Wednesday, August 13, 2014

A two hour ukulele workshop in the hands of cabaret diva Tricity Vogue was a tempting proposition at the weekend but I plumpted for Madeleine Smith and Seamus Heaney instead.

I Promise I Shall Not Play Billiards opened with three women circling a seated fourth.  All were dressed in similar mid Victorian costumes of crinoline skirt and voluminous blouse.  The similarity didn't end there because each of them took the part by turns of Madeleine Smith, accused of murder in mid 19th century Glasgow.

It was an interesting presentation but failed to tell me much more than I already knew about the case, which was damn little.  So even now I am scurrying to Wikipedia to find out more including I hope the significance of the title.

In A While with Seamus Heaney we were led gently through the poet's life and works by an Irish actor whose mellifluous voice had an unfortunate soporific effect on me so that I am unable to properly report on the show.

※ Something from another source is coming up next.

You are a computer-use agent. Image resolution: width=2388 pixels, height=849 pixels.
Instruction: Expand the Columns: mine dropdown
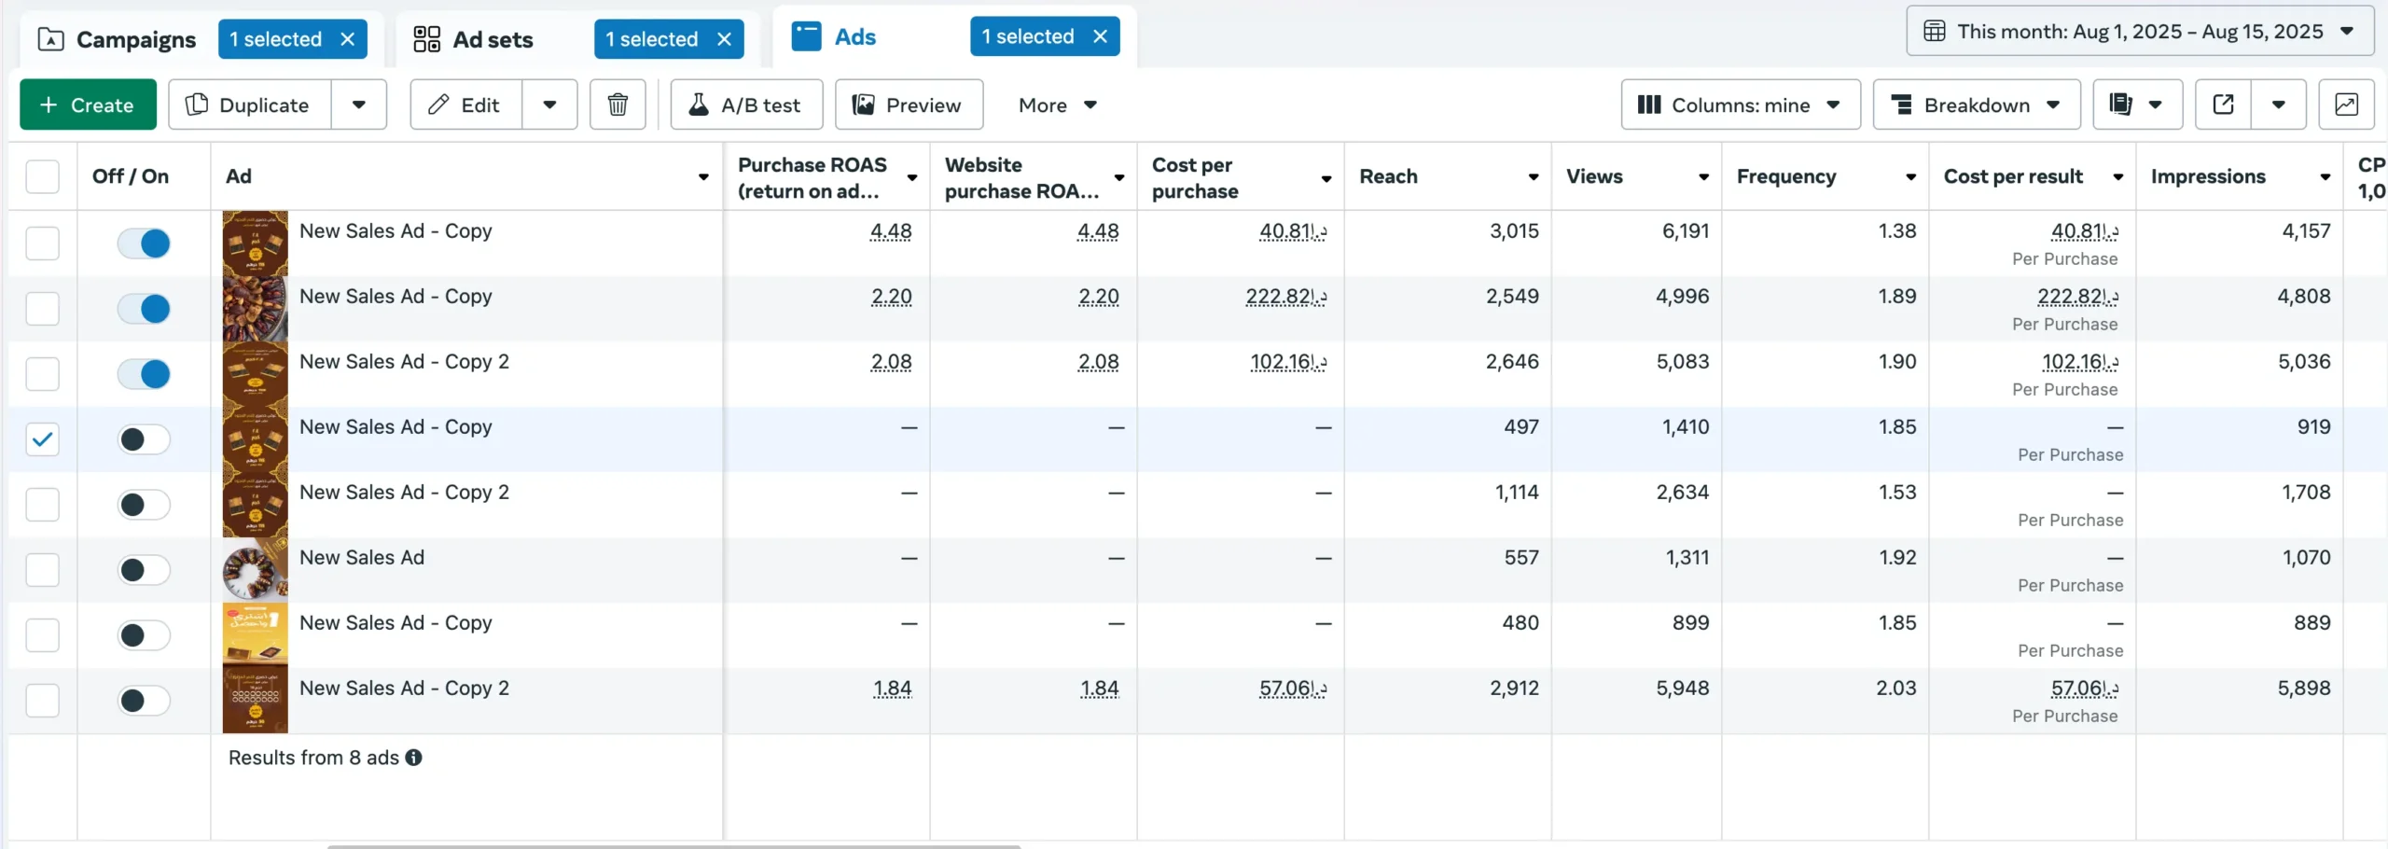(1740, 104)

No-one could have dozed off during David Mamet's highly charged and loudly argued Race.  This 2009 play is set in a lawyer's office where the multi-racial partnership is approached by a rich white man seeking to be defended against an accusation of raping a black girl.

It has all of Mamet's clever plotting and linguistic virtuosity as the characters collide against one another at high velocity and the story twists and turns.  The complexity of race relations, of how to deal honestly and fairly with one another without prejudice, special pleading or special treatment from one side or the other is expertly, humanely and wittily explored.

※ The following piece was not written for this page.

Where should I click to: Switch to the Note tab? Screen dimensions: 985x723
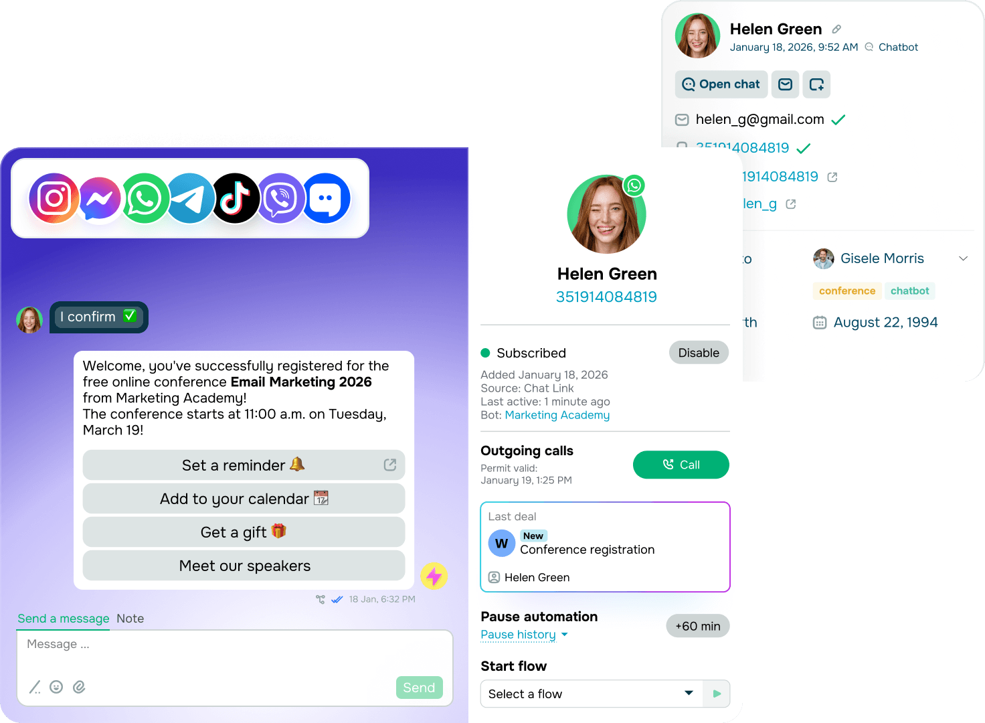130,619
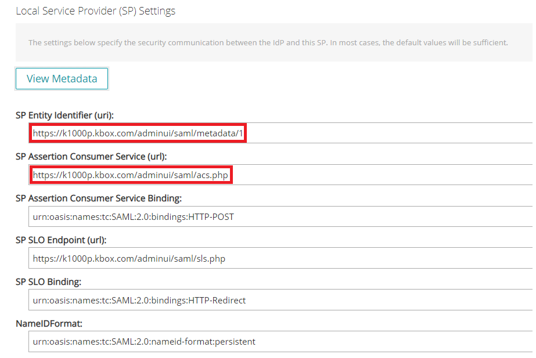Click into the SP Assertion Consumer Service Binding field

click(280, 216)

The context is the post civil rights America of today but this South African company no doubt seized upon the play as a vehicle with which to reflect on relationships within their own post apartheid  society.

Back in Britain meanwhile the European debate goes on and Anthony Giddens at the Book Festival gave an interesting talk that got away from our perennial preoccupation with perfidious Brussels laying down anti-British rules about straight bananas and the like, to reflect on Europe's place in the  context of today's highly connected and highly interdependent world.

He has of course written a book putting forward his ideas and it seems to me that it would be a good idea to have a copy of Turbulent and Mighty Continent delivered to every home in the land in time for the citizens of the UK (or perhaps by then it will be just the rUK) to reflect on the bigger picture before they cast their votes in favour of or against straight bananas.